Mark Trace, ex-chefe do combate às drogas no Reino Unido, diz que, como no Brasil a violência é o principal problema associado ao tráfico, vale até negociar com traficante para evitá-la. Mas o fundamental é ter uma boa lei e cumpri-la. Para o especialista, "a política antidrogas [dos EUA] para a América Latina e os programas de ajuda vinculados a ela foram um desastre". "O Brasil não achou um caminho a seguir, uma estratégia", diz Trace, que hoje dirige o Consórcio Internacional de Políticas para Drogas, com sede em Londres, e participou do seminário no Rio.

 

FOLHA - Para o sr., não existe uma solução universal para a questão das drogas.
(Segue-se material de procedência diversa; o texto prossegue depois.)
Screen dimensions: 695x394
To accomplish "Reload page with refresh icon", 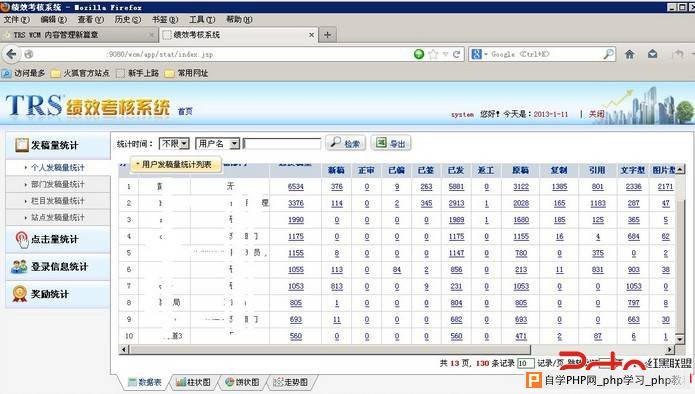I will coord(457,54).
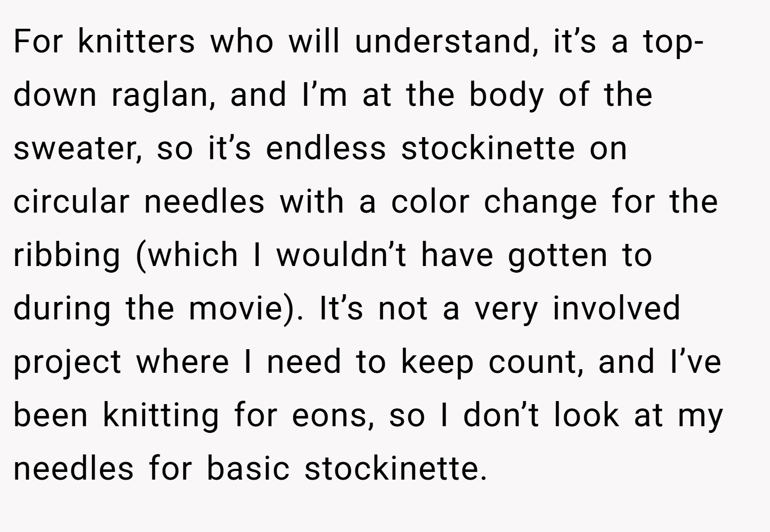
Task: Click the word "body"
Action: 506,96
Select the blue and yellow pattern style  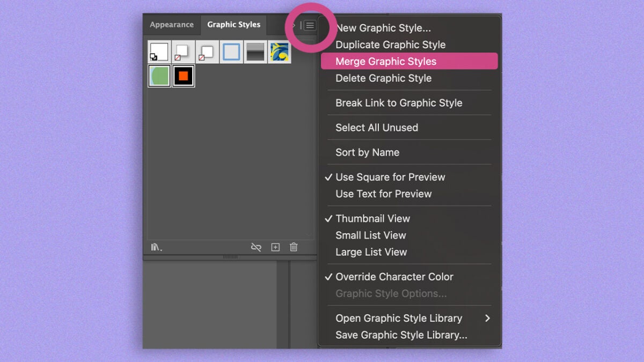280,52
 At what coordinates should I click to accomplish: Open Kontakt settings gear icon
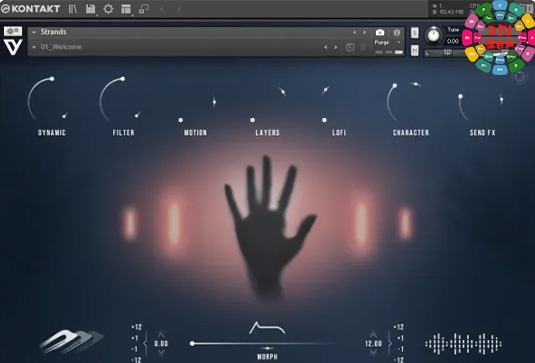tap(108, 9)
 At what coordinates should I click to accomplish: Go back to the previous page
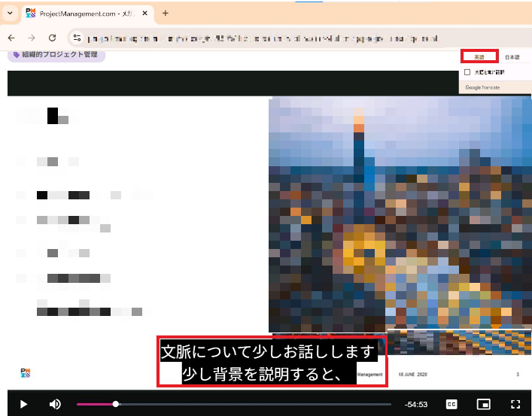(11, 38)
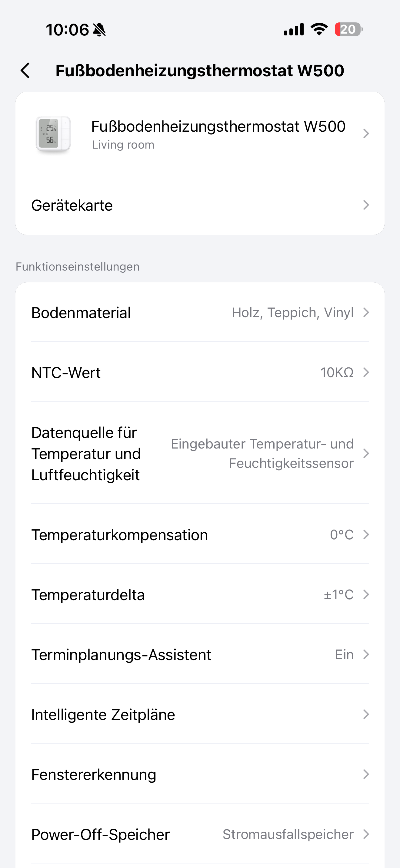Tap the Wi-Fi status icon
Screen dimensions: 400x868
(319, 30)
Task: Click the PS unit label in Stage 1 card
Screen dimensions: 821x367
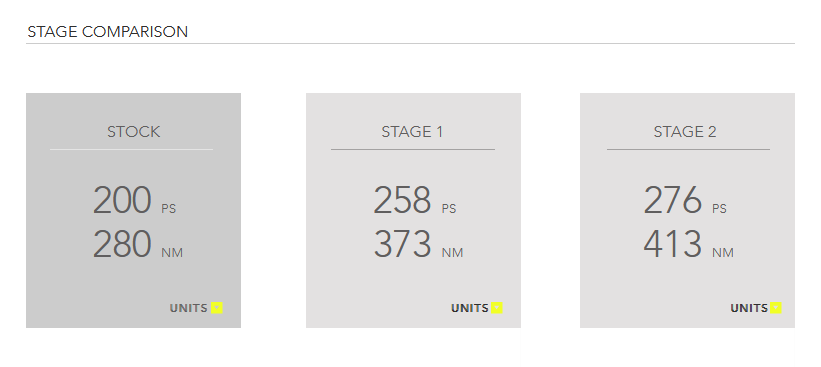Action: point(449,209)
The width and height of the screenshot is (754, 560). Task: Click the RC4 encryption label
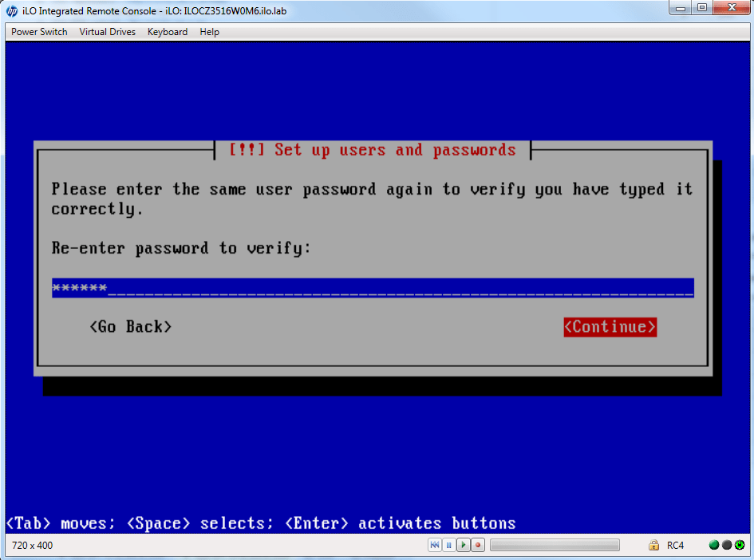tap(676, 546)
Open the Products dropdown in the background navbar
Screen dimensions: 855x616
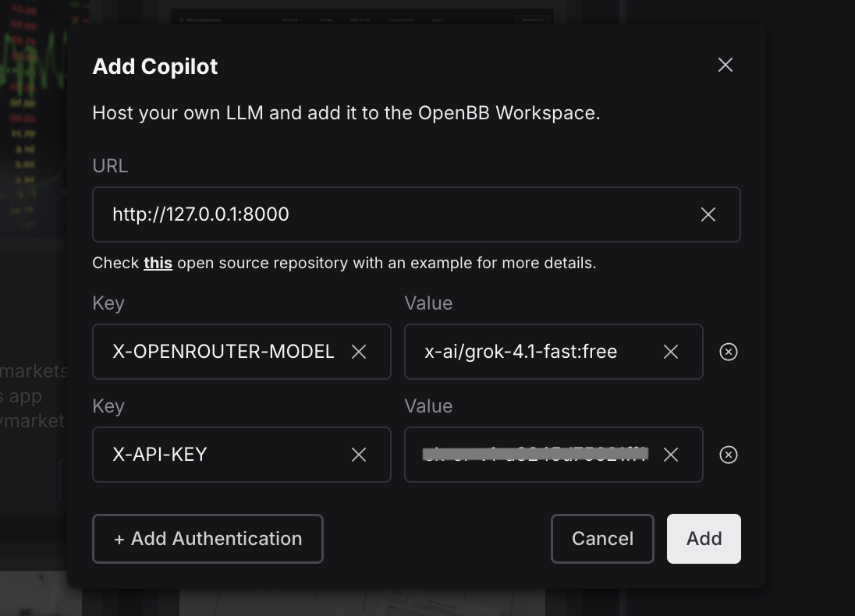pyautogui.click(x=293, y=19)
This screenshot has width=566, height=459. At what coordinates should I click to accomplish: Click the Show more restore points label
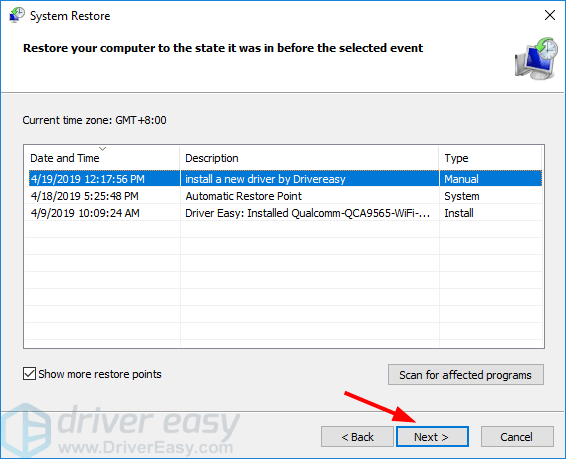pyautogui.click(x=100, y=374)
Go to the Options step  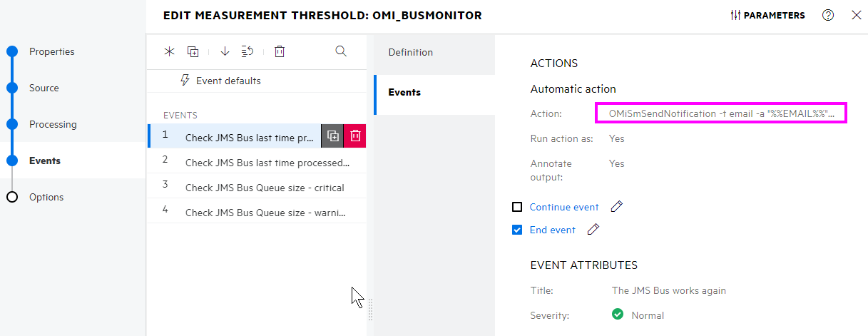46,197
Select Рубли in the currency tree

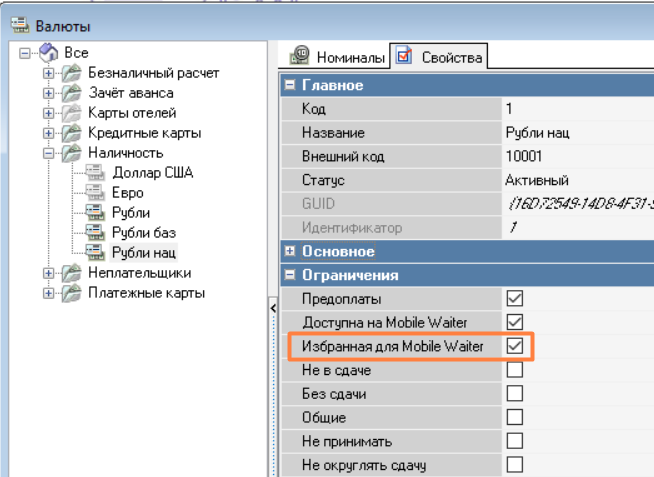(x=130, y=213)
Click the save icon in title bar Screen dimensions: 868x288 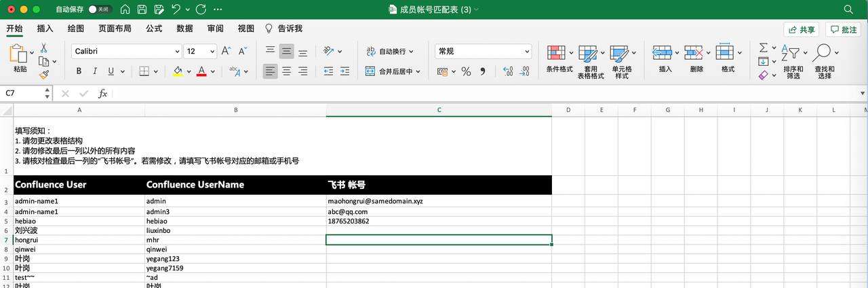click(x=142, y=10)
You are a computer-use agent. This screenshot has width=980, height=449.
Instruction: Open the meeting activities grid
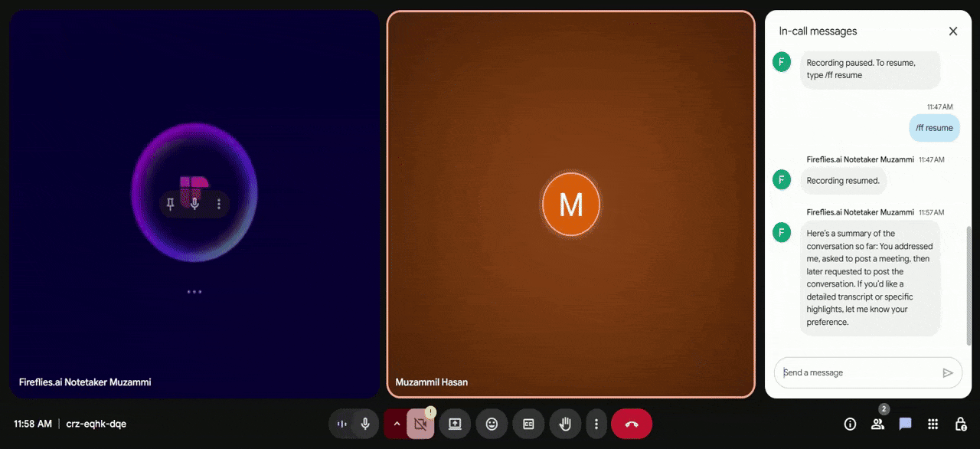tap(933, 424)
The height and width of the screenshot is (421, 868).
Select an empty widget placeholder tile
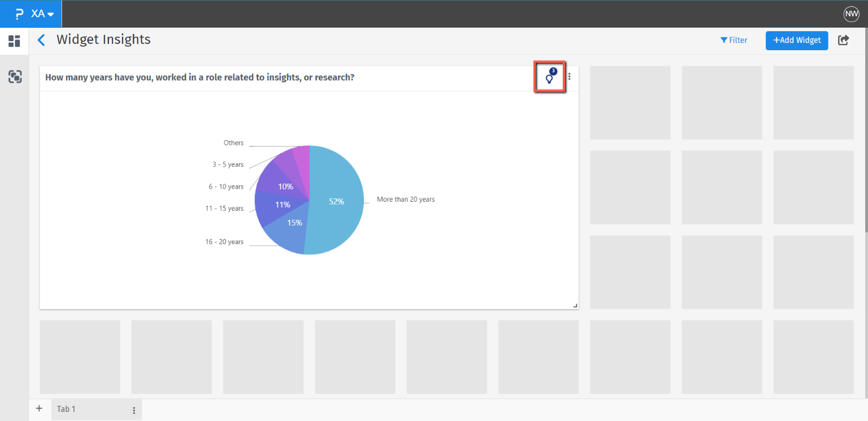click(x=630, y=102)
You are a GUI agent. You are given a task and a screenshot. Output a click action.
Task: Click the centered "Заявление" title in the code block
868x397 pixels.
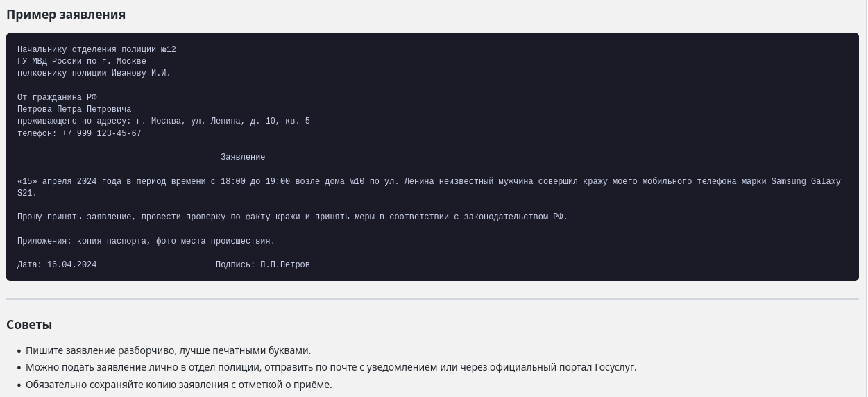[243, 158]
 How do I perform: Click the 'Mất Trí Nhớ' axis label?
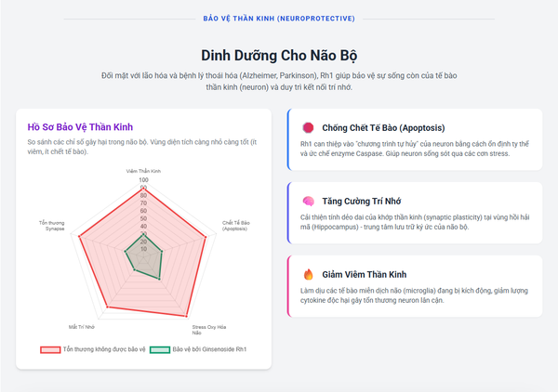coord(82,327)
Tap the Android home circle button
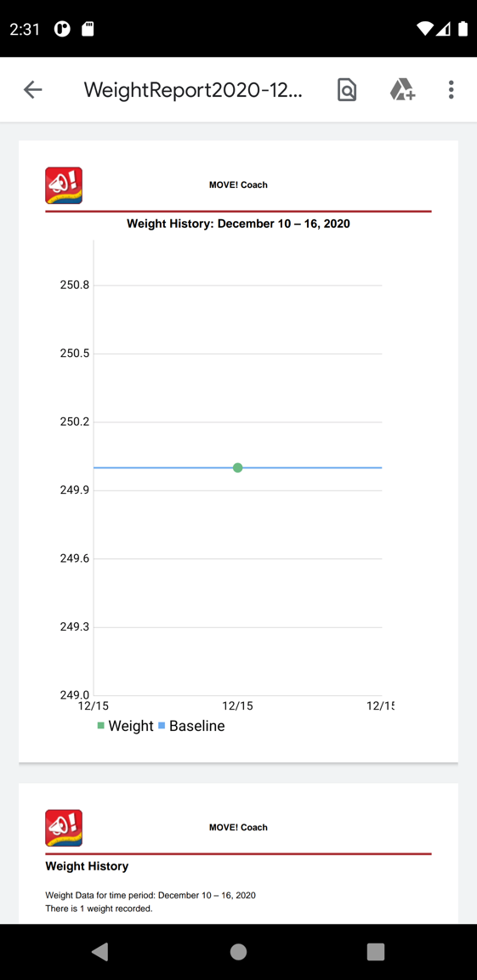 point(238,952)
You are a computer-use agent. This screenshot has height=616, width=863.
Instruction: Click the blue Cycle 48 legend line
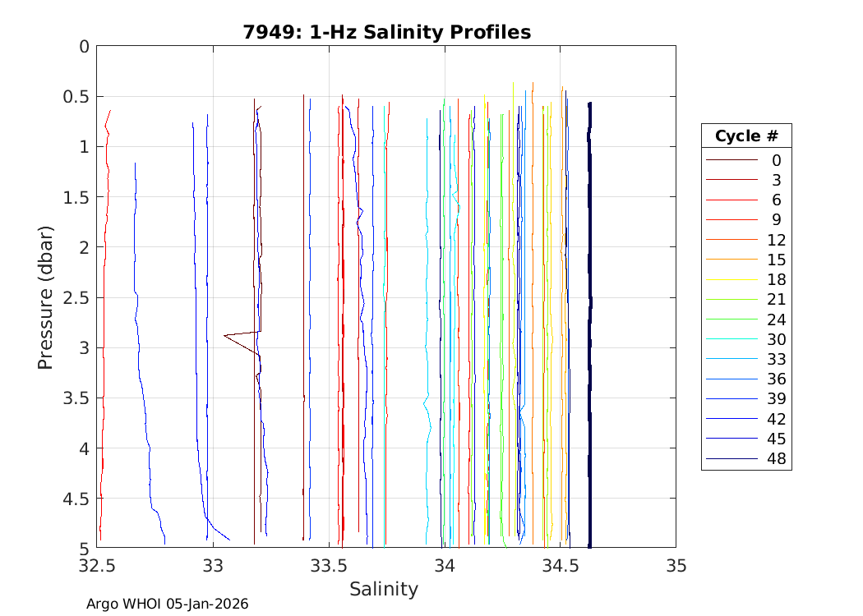click(x=731, y=458)
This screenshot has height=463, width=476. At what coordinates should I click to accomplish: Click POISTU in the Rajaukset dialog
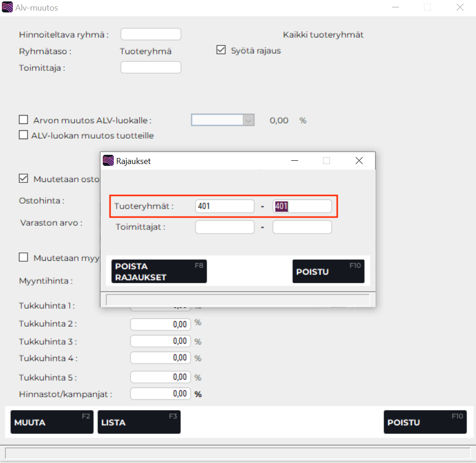point(328,271)
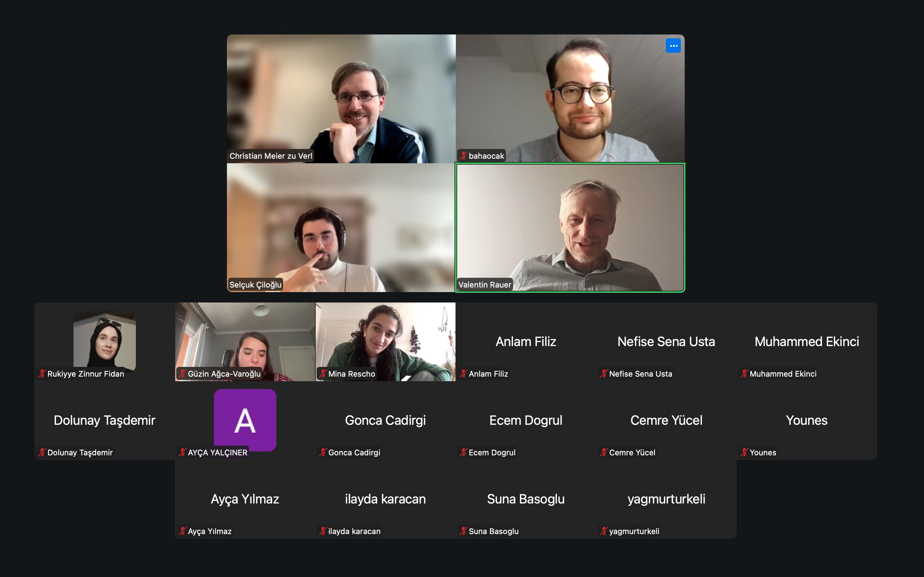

Qual seria a mais indicada para o Brasil?
MARK TRACE
- Todos os governos devem se colocar como questão preliminar que problemas as drogas trazem consigo e definir quais as suas prioridades para o enfrentamento. Se o seu problema são os viciados, sua prioridade deve ser a saúde pública, como cuidar dos viciados e tirá-los dessa condição. Nestes três dias aqui no Brasil, vejo que o principal problema é a relação entre drogas e violência. Na Europa, as drogas estão relacionadas a pequenos roubos e furtos. Talvez um caminho seja usar a lei para criar incentivos para evitar a violência. Sinalizar que, se houver ações violentas associadas ao tráfico, as penas serão maiores.

FOLHA - Ainda que a polícia tenha que negociar com o traficante para que não haja violência?
TRACE
- Essa é uma possibilidade, mas apenas um exemplo. Há muitas estratégias que se pode seguir. A primeira e mais importante é ter uma boa lei e segui-la. Por isso acho fundamental esse debate sobre a lei brasileira para deixar mais claros os critérios para distinguir o traficante do consumidor. É muito importante você dimensionar ações de tráfico em que há envolvimento de traficantes, de quadrilhas, de menores, de armas de fogo, daquelas que configuram um tráfico menor, que está na ponta, que não envolve violência, que não é o dono do esquema.

FOLHA - Legalizar resolve?
TRACE
- Não acho. Não estou aqui para dar uma solução para esse debate. Cada país deve achar sua solução. As pessoas que acreditam que a legalização vai resolver o problema estão cometendo um erro.

FOLHA - O fato de ex-presidentes, como o brasileiro FHC e o atual presidente norte-americano, Barack Obama, admitirem ter fumado maconha muda alguma coisa?
TRACE
- É um assunto muito difícil para políticos. Quando eu fazia parte do governo do Reino Unido [1997-2002], colocamos isso na agenda do dia, como se fosse algo trivial, aí a polêmica se esvaziou. Mas voltou a ser tabu. Sou descrente de um debate político sério porque sempre descamba para o dividendo eleitoral. É uma questão muito cara você apresentar a legalização ou ser contra ela como bandeira eleitoral.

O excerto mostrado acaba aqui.